3 Existing Aggregation Queries and Requirements

We first review existing aggregation operations on EKGs and present them systematically as three different types of aggregation queries. We then analyze their properties and shortcomings for summarizing task instances in (large) EKGs.

Node Aggregation. The first basic aggregation query \(\textit{Agg}_\textit{nodes}(a,X',\ell ,\ell ')\) on an EKG \(G = (X,Y,\varLambda ,\#)\) proposed in [7] aggregates nodes \(X' \subseteq X\) by property a into concept \(\ell \) as follows: (1) query all values \(V = \{ x.a \mid x \in X' \}\), (2) for each value \(v \in V\) add a new node \(x_v \in \ell \) to G with label \(\ell \) and set \(x_v.id = v\), \(x_v.type=a\), (3) for each \(x \in X'\), add new relationship \(y \in \ell '\) with label \(\ell '\) from x to \(x_v\), \(\overrightarrow{y}=(x,x_v)\).

For example, applying \(\textit{Agg}_\textit{nodes}(\textit{action},\textit{Event},\textit{Class},\textit{observed})\) on the graph in Fig. 1 creates one new event Class node for each value of the Event nodes’ action property, i.e., nodes \(cl1,\ldots ,cl6\) shown in Fig. 2, and links each event to the event class that was observed when the event occurred.

Fig. 2.
figure 2

Aggregation of the EKG of Fig. 1 by action into Class nodes (top), and by task instance sub-graphs into TaskInstance nodes (bottom).

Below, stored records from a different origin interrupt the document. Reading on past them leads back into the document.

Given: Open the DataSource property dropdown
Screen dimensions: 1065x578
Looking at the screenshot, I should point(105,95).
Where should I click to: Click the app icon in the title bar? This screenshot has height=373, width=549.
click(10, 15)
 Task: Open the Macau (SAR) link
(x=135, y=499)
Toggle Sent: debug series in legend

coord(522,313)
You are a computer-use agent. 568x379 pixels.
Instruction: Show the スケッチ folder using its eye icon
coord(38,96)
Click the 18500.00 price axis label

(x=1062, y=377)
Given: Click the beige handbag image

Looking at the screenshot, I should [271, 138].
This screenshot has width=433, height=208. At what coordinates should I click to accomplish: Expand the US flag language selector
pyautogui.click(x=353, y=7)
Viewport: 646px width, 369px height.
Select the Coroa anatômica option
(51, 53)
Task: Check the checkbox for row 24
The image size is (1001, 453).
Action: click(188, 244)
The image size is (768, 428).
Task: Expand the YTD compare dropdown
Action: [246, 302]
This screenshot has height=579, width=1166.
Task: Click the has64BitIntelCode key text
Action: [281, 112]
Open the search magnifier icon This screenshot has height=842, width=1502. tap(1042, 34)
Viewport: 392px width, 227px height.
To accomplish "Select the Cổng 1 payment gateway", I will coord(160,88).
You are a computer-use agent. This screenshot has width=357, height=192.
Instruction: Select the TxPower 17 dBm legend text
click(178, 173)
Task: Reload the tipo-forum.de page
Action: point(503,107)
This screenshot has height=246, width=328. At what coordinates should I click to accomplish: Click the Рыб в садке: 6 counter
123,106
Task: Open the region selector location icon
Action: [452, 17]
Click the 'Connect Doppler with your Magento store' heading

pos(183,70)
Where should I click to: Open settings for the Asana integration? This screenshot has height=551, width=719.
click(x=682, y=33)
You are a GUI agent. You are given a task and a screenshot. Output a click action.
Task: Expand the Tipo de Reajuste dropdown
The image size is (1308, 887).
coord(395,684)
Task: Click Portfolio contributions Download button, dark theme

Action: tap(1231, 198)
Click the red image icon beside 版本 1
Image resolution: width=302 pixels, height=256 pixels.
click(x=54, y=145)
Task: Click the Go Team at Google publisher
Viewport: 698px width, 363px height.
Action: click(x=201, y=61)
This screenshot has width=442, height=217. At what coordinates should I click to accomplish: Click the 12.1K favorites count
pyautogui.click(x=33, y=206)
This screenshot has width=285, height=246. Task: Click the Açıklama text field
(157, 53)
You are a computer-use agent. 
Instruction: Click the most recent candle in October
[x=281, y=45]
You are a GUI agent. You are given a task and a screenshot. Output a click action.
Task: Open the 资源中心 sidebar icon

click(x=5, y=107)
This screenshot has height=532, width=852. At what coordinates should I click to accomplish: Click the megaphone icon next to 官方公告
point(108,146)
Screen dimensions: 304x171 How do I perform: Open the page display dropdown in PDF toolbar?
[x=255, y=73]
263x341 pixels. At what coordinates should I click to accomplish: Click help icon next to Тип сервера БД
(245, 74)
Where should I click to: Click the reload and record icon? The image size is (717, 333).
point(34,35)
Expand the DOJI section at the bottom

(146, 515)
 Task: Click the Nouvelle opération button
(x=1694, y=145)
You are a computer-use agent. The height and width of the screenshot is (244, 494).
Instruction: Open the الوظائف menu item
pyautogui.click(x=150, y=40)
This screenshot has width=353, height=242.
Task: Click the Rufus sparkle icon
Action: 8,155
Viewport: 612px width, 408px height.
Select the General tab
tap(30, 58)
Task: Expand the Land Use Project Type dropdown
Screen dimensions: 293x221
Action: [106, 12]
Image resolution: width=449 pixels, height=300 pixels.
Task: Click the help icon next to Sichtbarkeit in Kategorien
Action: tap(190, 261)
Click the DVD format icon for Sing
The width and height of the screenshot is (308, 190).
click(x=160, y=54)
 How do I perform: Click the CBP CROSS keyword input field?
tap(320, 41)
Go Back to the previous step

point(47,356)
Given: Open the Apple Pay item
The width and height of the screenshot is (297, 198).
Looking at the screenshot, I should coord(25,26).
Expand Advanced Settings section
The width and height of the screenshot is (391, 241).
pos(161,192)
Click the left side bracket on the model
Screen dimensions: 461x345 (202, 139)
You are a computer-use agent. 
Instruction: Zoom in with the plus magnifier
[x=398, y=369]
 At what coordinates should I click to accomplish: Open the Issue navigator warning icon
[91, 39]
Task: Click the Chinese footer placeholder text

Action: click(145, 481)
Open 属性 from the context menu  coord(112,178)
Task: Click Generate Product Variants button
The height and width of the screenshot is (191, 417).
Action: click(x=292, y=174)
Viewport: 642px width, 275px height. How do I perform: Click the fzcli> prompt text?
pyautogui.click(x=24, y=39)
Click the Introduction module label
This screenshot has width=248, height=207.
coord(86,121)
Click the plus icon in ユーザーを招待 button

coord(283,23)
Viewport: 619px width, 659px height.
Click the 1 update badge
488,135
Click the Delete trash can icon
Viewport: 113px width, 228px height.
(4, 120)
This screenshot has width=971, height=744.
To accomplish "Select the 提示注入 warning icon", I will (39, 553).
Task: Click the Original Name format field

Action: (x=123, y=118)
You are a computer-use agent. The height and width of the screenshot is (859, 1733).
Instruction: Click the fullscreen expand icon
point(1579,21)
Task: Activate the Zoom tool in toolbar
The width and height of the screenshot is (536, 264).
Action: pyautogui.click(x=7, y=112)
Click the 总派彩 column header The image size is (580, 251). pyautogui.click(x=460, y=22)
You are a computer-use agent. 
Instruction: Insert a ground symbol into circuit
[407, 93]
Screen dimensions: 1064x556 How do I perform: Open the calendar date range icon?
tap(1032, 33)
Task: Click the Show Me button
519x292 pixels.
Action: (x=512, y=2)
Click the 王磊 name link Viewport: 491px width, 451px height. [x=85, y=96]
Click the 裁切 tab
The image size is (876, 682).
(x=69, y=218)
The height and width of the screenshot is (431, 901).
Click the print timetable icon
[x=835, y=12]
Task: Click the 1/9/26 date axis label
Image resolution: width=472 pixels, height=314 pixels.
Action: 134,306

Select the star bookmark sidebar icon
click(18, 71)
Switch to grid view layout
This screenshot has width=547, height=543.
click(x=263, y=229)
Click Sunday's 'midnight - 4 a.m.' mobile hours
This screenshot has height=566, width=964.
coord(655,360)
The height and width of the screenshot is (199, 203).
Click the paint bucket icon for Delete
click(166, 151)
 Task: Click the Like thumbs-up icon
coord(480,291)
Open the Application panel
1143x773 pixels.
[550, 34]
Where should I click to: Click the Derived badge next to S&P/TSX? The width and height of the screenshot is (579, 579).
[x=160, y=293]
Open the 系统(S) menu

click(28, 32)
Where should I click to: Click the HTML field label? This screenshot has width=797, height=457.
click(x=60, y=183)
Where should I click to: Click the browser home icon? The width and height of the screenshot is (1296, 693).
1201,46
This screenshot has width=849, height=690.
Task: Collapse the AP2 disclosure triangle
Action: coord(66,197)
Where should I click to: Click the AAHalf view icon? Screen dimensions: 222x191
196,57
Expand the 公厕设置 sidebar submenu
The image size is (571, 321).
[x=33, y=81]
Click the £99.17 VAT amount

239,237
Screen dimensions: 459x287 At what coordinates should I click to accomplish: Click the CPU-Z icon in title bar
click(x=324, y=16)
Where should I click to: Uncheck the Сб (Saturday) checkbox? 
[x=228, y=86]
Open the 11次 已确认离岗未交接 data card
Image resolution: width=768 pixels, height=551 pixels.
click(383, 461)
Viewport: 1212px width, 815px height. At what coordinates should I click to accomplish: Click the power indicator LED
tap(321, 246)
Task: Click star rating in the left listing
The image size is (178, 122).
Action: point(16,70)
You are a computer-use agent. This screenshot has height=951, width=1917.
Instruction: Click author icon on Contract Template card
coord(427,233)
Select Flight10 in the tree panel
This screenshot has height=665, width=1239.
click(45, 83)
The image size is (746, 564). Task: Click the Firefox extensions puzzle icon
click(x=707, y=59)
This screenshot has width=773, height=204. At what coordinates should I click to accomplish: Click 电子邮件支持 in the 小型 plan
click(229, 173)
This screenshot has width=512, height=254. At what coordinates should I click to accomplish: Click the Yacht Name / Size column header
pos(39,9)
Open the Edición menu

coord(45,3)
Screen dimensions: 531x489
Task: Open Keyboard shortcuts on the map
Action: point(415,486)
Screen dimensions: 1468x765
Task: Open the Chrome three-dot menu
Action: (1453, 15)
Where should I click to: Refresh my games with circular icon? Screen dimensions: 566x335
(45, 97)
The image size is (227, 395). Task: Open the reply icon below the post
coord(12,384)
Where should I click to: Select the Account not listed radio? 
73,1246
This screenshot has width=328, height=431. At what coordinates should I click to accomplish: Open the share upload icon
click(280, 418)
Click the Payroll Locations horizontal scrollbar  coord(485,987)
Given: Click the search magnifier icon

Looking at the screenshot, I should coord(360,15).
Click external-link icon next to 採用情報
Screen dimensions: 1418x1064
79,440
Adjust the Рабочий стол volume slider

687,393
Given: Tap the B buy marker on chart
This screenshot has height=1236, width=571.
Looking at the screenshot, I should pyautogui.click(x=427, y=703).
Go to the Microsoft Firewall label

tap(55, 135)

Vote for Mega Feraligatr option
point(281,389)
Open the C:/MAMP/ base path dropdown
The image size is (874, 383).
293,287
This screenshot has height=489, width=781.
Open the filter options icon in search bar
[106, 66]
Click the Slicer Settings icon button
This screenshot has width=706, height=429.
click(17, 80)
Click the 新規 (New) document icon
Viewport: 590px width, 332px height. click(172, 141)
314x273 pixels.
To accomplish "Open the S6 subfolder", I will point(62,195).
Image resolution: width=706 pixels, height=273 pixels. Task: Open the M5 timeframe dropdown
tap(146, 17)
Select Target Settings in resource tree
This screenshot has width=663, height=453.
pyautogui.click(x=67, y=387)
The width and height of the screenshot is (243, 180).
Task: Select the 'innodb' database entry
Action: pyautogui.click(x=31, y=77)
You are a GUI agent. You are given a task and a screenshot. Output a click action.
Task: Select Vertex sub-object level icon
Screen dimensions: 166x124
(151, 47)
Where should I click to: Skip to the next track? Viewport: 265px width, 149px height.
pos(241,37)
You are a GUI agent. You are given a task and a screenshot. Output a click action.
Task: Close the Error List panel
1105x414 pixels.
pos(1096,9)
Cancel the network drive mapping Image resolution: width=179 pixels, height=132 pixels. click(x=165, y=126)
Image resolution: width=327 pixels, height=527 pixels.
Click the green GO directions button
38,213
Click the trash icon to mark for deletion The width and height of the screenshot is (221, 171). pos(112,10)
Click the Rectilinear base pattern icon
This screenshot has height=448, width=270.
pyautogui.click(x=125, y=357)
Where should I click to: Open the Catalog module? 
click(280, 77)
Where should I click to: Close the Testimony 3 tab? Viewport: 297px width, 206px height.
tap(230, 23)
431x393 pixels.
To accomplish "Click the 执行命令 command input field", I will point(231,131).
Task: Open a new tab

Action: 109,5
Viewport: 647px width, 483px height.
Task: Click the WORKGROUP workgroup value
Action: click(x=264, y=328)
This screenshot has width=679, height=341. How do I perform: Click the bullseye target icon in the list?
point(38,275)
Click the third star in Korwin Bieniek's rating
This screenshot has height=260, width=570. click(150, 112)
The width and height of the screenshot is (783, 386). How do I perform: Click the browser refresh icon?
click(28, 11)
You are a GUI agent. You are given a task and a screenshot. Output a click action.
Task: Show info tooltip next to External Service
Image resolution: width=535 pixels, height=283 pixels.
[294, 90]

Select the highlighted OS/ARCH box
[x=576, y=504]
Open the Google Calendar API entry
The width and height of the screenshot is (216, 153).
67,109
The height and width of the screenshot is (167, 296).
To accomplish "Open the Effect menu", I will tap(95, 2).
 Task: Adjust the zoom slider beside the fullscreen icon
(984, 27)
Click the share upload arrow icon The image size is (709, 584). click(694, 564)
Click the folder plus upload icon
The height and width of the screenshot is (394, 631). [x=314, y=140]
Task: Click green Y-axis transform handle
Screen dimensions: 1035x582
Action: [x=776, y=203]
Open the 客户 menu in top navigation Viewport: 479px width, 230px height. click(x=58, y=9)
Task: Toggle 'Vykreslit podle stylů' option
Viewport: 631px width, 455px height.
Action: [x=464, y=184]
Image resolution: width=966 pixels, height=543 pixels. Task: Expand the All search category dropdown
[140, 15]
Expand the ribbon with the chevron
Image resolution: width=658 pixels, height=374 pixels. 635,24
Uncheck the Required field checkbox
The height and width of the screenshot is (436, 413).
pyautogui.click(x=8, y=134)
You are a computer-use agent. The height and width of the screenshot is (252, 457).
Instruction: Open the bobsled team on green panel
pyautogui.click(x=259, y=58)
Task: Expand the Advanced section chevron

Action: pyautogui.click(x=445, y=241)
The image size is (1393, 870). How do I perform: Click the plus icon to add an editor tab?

Event Sub-graph Aggregation. The query \(\textit{Agg}_\textit{sub}(\mathcal {G},\ell ,\ell ')\) proposed in [13] aggregates given sub-graphs \(\mathcal {G} = \{G_1,\ldots ,G_k\}\) over Event nodes of G into high-level events with label \(\ell \) as follows: (1) the sub-graphs \(\mathcal {G}\) have been obtained by a previous query, e.g., \(\mathcal {G} = TI(G)\), see Sect. 2, (2) for each \(G' \in \mathcal {G}\), create a new high-level event node \(h_{G'} \in \ell \) with label \(\ell \) and set \(h_{G'}.time_{start} = \min \{ e.time \mid e \in G'\}\) and \(h_{G'}.time_{end} = \max \{ e.time \mid e \in G'\}\), and (3) for each \(e \in G'\) add new relationship \(y \in \ell '\) with label \(\ell '\) from \(h_{G'}\) to e, \(\overrightarrow{y}=(h_{G'},e)\). Although \(\ell \ne Event \), we interpret each new node \(h_{G'}\) as a high-level event with duration as it has a start and an end timestamp.

For example, applying \(\textit{Agg}_\textit{sub}(\textit{TI}(G),\textit{TaskInstance},\textit{contains})\) on the graph in Fig. 1 materializes five task instance sub-graphs as TaskInstance high-level event nodes \(h1,\ldots ,h5\) shown in Fig. 2, and links each event to the TaskInstance in which it is contained.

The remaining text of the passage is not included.